> Выдержка из документа:
┌────────
Последнее словосочетание она единственный раз за всё интервью произнесла, сдерживая что-то похожее на горькую усмешку. Она видела мужа-чудовище иначе: как человека, который заботится о них, он ведь говорил так много красивых слов о важности семьи. Прятал за иллюзиями «нормальности» чудовищную реальность – вроде того, как «пароксизмом» прикрывал свои педофильские истерики.
Со слов Синкиной, её уничтожали психологически. Женщина даже сейчас говорит о себе тех времён не как о человеке-сообщнике, а как о предмете, орудии преступления:
– Я так понимаю, что я у него была… подручное средство что-ли. Всегда считала его близким человеком, я верила ему. Он всегда очень красиво говорил, что семья – это самое главное, самое главное дети. Я ему просто верила. <…> Мне от этого очень больно, горько, и для меня это трагедия, –говорит Синкина, едва не заплакав на первом упоминании своего отношения к Рунову.

Если поверить её словам о том, что никакого удовольствия сама она от мерзостей не испытывала, то и правда действия можно объяснить только преступным в контексте отстранением от реальности и ощущением полного бессилия. Особенно учитывая, что Рунов ей сам по-пьяни во всём признался, но она всё равно не пошла в полицию, хоть якобы и умоляла остановиться.
└────────
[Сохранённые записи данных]
┌────────
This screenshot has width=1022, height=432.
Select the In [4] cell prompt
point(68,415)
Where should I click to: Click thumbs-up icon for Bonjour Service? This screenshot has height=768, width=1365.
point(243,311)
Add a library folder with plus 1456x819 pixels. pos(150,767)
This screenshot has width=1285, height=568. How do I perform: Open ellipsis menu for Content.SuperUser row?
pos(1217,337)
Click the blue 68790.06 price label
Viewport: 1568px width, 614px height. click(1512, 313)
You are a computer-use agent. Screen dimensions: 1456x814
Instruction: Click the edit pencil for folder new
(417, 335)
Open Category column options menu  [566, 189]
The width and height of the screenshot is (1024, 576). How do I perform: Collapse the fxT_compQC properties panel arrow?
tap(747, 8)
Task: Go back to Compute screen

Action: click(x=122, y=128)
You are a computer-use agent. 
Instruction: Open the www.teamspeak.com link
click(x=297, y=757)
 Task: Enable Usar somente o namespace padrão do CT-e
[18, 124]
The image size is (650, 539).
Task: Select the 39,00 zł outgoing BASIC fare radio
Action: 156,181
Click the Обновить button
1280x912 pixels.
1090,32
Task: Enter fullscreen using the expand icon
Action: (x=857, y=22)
└────────
> Что нужно сделать:
a) Верны ли по отрывку о Синкиной эти утверждения: (i) после признания Рунова Синкина обратилась в полицию; (ii) Рунов говорил, что семья — это самое главное; (iii) Рунов признался ей во всём в трезвом виде? На каждое ответьте «да» или «нет» и приведите решающие слова из отрывка точной цитатой.
b) Какие слова, написанные через дефис, встречаются в отрывке о Синкиной? Перечислите все.
c) Подхватите отрывок о Синкиной и продолжите его, начиная после последнего предложения.

> Ответы к заданиям:
a)
(i) Нет: «но она всё равно не пошла в полицию».
(ii) Да: «Он всегда очень красиво говорил, что семья – это самое главное, самое главное дети».
(iii) Нет: «Рунов ей сам по-пьяни во всём признался».

b) что-то, мужа-чудовище, человеке-сообщнике, что-ли, по-пьяни

c)
– Я просила не трогать никого из детей. В ответ получила только… Смех. А потом сказал такую фразу: «Ничего ты мне не сделаешь. У тебя ничего не получится», – описывает Синкина.
Она рассказала и эпизод, который объясняет, почему Екатерина могла поверить, что никто ей никогда не поможет – якобы она пыталась рассказать.
– Неправда, что я не искала помощи. Да, я не пошла в полицию, но я пошла в школу, где учились мои дети. Разговаривала с представителем администрации и после этого мне сказали, что обязательно сообщат в полицию, и в опеку, но ничего не произошло… ничего не произошло…
«Могу молиться за детей, просить у них прощения»
Всё вышеописанное не является никаким оправданием, и мы не пытаемся «обелить» отдавшую детей на растерзание – Екатерина виновна. Это признал и суд, и она сама, не пытаясь сказать, что жертва и должна быть на свободе, а не отбывать свой 17-летний срок.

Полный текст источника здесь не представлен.